Agli aspetti politici si aggiungono quelli tecnici. Alcune componenti della maggioranza hanno posto l’accento sulla necessità di definire con maggiore precisione la nozione di consenso, sostenendo che la formulazione attuale potrebbe creare difficoltà interpretative in fase processuale. La preoccupazione riguarda soprattutto la costruzione della prova, che in assenza di violenza fisica o minaccia potrebbe basarsi su elementi difficili da accertare. Le opposizioni, tuttavia, ritengono che tali argomentazioni mascherino l’intenzione di ridimensionare una riforma che mira a tutelare più efficacemente le vittime, adeguando l’ordinamento ai principi ormai affermati a livello internazionale.
La tensione istituzionale è accentuata dal fatto che il tema della violenza sessuale è al centro dell’agenda pubblica, con un aumento delle denunce e dei casi segnalati negli ultimi mesi. Le associazioni che operano nella tutela delle vittime hanno espresso forte preoccupazione per la possibile revisione del testo, temendo che un arretramento legislativo possa trasmettere un messaggio ambiguo e ridurre la portata innovativa della norma. Insistono inoltre sulla necessità di non rallentare l’iter, ricordando che ogni rinvio sposta più avanti l’entrata in vigore di misure attese da anni.
Sul piano istituzionale, la vicenda rischia anche di incidere sul rapporto tra Parlamento ed esecutivo. Il sospetto che il governo abbia influenzato l’indirizzo dei gruppi parlamentari è diventato oggetto di scontro politico, con accuse di interferenza e con la rivendicazione, da parte delle opposizioni, dell’autonomia del processo legislativo. La maggioranza respinge queste letture e sostiene che la richiesta di modifiche nasca esclusivamente dall’esigenza di una migliore definizione normativa. Resta però il fatto che l’improvviso cambio di orientamento, dopo un voto unanime e senza contestazioni pubbliche, appare difficilmente spiegabile senza considerare gli equilibri politici interni.
In questa fase, l’attenzione si concentra sulle prossime mosse del Senato, dove eventuali emendamenti potrebbero modificare sensibilmente il contenuto originario del ddl. L’esito del confronto sarà determinante non solo per il futuro della norma, ma anche per il significato politico della riforma stessa. Il valore attribuito alla tutela delle vittime e la credibilità delle istituzioni nel contrasto alla violenza sessuale dipenderanno dalla capacità di mantenere un impianto normativo coerente con l’obiettivo dichiarato fin dall’inizio: rafforzare la protezione della libertà personale e eliminare ogni ambiguità nella definizione del consenso.
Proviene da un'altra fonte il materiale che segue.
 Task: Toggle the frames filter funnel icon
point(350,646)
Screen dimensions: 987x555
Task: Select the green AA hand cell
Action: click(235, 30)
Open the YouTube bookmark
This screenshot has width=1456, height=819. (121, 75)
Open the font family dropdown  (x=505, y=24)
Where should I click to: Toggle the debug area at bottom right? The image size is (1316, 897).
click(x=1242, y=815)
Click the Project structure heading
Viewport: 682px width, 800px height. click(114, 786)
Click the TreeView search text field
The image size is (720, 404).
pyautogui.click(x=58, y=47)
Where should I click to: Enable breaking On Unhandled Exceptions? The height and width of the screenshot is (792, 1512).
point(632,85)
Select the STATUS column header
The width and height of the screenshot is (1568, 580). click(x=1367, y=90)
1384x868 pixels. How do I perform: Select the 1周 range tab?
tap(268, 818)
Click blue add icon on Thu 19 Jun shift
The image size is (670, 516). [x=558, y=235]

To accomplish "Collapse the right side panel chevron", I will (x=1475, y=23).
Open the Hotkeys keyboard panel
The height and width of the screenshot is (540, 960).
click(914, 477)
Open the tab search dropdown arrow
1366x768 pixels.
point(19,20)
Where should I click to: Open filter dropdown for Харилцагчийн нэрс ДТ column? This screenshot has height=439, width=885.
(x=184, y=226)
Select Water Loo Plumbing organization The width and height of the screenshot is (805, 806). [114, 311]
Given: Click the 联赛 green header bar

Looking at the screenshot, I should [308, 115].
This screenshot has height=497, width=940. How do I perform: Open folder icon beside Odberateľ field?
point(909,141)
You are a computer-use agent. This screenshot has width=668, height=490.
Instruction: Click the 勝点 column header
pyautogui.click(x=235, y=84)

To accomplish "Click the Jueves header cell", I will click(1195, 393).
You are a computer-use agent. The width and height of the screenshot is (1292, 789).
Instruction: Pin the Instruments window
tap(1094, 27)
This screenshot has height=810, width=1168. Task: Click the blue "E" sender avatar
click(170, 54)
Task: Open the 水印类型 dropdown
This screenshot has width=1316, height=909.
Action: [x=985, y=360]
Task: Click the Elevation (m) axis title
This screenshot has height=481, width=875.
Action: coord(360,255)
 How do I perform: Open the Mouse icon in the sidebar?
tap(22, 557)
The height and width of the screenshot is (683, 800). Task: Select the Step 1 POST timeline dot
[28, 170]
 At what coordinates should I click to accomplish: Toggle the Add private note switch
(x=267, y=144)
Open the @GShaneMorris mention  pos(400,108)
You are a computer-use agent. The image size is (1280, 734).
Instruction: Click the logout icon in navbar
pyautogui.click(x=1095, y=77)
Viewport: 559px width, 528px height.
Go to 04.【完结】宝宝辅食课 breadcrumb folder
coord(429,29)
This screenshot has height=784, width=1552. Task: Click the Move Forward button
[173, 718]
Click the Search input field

L’incertezza, in questo momento, resta alta. Le dinamiche interne alla coalizione di governo, le pressioni delle opposizioni e le aspettative dell’opinione pubblica rendono il percorso del disegno di legge particolarmente complesso. L’equilibrio tra esigenze politiche, tenuta della maggioranza e coerenza giuridica della riforma rappresenta il nodo attorno al quale si giocheranno le prossime settimane di confronto parlamentare.